= Ilm-e-Khshnoom =

Mystical Zoroastrian school of thought

Ilm-e-Khshnoom ('science of ecstasy', or 'science of bliss') is a school of Zoroastrian thought, practiced by a very small minority of the Indian Zoroastrians (Parsis/Iranis), based on a mystic and esoteric, rather than literal, interpretation of religious texts.

==Principal belief==
At the core of the philosophy is the belief that faith facilitates a connection to a consciousness that transcends normal experience or critical analysis, and that the prayers of the Avesta, which are to a degree metrical, are a means to achieve that consciousness. In contrast with mainstream Zoroastrianism, the beliefs in reincarnation, vegetarianism, spiritual vibrations, and the like are unique to the movement and are heavily influenced by Theosophy.

==The Saheb-e-Dilan==
In 1875, an eighteen-year-old Parsi named Behramshah Nowroji Shroff left Surat (Gujarat, India) for Peshawar (now in Pakistan) in search of employment. According to followers of the mystic philosophy, on Shroff's way there, he met a caravan led by members of the Saheb-e-Dilan ("Masters of the Heart"), who persuaded him to accompany them to their home in the mountains. The Saheb-e-Dilan, according to Shroff, were a group of about 2000 individuals led by 72 Mahgav (Magi) priests, called the Abed Saheb-e-Dilan, who lived in isolation in the recesses of Caucasus Mountains (alternatively, in the Alborz range, around Mount Damavand). Having accompanied the caravan, say his followers, Behramshah Shroff lived with the Saheb-e-Dilan for three years, and so obtained an intimate knowledge of their religious practices and traditions which followed a mystic aspect of the teachings of Zarathushtra (Zoroaster).
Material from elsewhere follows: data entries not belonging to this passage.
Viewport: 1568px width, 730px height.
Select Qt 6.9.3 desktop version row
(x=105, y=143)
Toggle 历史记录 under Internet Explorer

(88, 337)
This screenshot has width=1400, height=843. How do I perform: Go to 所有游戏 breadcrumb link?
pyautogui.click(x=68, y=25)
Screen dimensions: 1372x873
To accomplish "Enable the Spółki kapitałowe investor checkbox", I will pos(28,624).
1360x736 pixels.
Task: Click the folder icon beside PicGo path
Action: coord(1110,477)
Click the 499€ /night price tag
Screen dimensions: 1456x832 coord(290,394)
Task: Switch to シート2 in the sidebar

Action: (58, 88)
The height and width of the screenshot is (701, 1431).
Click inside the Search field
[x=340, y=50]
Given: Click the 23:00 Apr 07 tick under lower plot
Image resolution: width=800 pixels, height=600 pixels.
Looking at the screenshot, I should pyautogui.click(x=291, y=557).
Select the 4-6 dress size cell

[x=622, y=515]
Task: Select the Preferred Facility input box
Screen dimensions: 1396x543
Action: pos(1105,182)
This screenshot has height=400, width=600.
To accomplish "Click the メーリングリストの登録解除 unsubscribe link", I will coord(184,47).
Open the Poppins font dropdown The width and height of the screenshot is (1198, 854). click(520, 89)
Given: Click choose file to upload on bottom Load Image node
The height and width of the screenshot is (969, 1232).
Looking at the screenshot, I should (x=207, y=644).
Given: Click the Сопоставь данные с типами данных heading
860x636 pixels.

Upon his return to India, Shroff gathered a following from among the Parsi community, who in due course began calling themselves 'Khshnoomists' after 'Khshnoom', or spiritual ecstasy, that they believed were embodied in their prayers and ceremonies.

==20th Century development==
Around 1909, Behramshah Nowroji Shroff met the Parsi priest and Zoroastrian scholar Phiroze Masani, who, influenced by the temperance movement of the United States, had established The Parsi Vegetarian & Temperance Society in Bombay two years earlier. The philosophy of the Ilm-e-Kshnoom had a deep influence on Masani, who in turn began publishing Shroff's teachings in Frashogard ('renewal'), the society's Gujarati quarterly.

In 1917, the society, together with its sister organization, the Zoroastrian Radih Society, bought a large tract of land in Bombay with the intention of establishing a Fire temple and a Zoroastrian residential complex there. The foundations were laid in 1923 by Behramshah Shroff
himself, but it was not until 2001 that the Fire-Temple, now known as the "Behramshah Nowroji Shroff Daremeher", could be consecrated. The residential complex, now known as "Behram Baug", grew up around it.

Behramshah Nowroji Shroff died in 1927.

==Publications==
Phiroze Masani continued to publish the Frashogard until his death in 1943. In 1947, Jehangir Chiniwalla, the younger brother of Framroze Chiniwalla, one of the more prolific authors of articles in the Frashogard, began publishing the weekly newspaper "Parsi Avaz".

The Parsi Avaz, which remained in print for 27 years, was followed by the Dini Avaz in Bombay in 1976, and the "Mazdayasni Connection" in the United States in 1983. The Parsi Pukar, founded in Bombay in 1995, is today the primary publication of followers of the Ilm-e-Kshnoom.